This Documentary Highlights The Ground Reality Of Refugees Like Never Before

Posted by Himanshu Maurya in GlobeScope, Human Rights
July 4, 2018

Recently, I watched a documentary called “Human Flow” directed by Chinese artist and filmmaker Ai Weiwei.

The documentary presents a ground report on the actual problems faced by civilians caught in war-torn countries like Syria, Iran, Israel, Afganistan and the plight of Rohingya Muslims in Myanmar.

Weiwei has created a shocking documentary on the subject of migration and its effects on the condition of refugees all over the world in the 21st century. With his camera crew, he travels around the world and finds a globalized story of suffering and deterioration of humankind.

Weiwei’s approach is to show the ground reality, and his camera captures refugees fleeing from Syria to European countries in millions. This seems like a Hollywood movie perhaps because we are used to seeing crowd scenes in fiction, but the mass migration in this film transpires in reality. Germany and other countries agreed to accept refugees at first but their increasing number day by day led to several countries becoming stricter about their immigration policy. The movie shows millions of refugees waiting at the borders of Lebanon, Jordan.

The scenes captured by the director are horrifying and interviews with refugees raise a question for humanity. Thousands of people trying to cross the Mediterranean sea by boat die during the journey. Terrorists who find civilians crossing their border rape women at gunpoint. ISIS has burnt most of the oil fields of Syria. The people living in camps are prone to diseases, they don’t have access to food and medical facilities.

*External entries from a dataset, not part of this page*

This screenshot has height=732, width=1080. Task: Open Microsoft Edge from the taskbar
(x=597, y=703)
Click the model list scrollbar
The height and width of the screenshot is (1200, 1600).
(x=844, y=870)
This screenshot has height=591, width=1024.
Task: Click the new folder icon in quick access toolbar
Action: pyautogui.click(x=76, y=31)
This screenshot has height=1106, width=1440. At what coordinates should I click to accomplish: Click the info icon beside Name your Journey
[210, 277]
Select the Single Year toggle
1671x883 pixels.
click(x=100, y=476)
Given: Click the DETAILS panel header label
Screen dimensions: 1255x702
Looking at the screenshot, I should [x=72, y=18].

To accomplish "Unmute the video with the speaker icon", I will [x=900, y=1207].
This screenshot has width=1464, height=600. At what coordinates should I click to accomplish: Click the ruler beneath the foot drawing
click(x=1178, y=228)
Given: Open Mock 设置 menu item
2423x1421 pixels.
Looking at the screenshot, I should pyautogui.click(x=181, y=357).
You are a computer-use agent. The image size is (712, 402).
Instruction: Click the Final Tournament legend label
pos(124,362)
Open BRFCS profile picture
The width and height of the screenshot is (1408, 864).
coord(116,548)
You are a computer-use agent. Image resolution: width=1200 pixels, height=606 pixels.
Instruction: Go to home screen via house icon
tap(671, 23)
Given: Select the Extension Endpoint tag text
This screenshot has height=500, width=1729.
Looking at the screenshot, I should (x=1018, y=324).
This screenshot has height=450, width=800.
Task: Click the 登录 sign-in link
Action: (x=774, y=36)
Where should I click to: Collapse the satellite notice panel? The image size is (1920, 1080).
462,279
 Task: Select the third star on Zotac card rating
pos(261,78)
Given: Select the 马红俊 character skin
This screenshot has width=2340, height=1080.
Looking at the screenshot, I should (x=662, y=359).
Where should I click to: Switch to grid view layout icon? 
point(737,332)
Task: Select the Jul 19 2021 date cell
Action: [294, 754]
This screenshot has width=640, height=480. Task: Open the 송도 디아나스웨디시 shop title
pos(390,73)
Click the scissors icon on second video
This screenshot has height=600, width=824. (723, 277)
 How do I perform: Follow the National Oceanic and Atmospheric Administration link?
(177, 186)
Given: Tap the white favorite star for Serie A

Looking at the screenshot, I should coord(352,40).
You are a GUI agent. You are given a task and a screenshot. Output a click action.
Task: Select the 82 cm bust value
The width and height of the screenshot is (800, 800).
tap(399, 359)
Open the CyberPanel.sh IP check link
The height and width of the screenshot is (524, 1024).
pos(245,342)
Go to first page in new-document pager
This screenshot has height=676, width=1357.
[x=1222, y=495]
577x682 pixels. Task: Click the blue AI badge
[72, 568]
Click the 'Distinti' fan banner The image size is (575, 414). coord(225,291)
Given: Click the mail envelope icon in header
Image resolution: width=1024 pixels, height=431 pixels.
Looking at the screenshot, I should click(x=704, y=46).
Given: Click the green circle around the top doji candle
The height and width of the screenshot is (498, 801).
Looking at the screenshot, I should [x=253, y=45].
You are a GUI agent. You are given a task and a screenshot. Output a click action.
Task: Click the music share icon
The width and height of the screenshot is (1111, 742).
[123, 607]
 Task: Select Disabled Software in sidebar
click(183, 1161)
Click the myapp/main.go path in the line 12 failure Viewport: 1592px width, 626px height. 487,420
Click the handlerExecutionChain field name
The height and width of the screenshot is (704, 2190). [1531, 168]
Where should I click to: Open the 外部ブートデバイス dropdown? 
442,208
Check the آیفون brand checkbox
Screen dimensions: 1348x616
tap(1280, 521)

The most tragic scene is the shot of a dead body: perhaps of a girl or a young woman, lying in the dust, and her body half burnt showing her intestine coming out from one side. It is framed and presented in a flat, unemotional way, almost like a statue that has been knocked over. People are shown walking sideways without taking any notice because this kind of brutality is now common for them.

The director doesn’t give you answers, but he engages with the subject in fiercely human terms. He shows that forced migration at this level is a new condition which has disrupted people’s lives in a way that has never been seen before.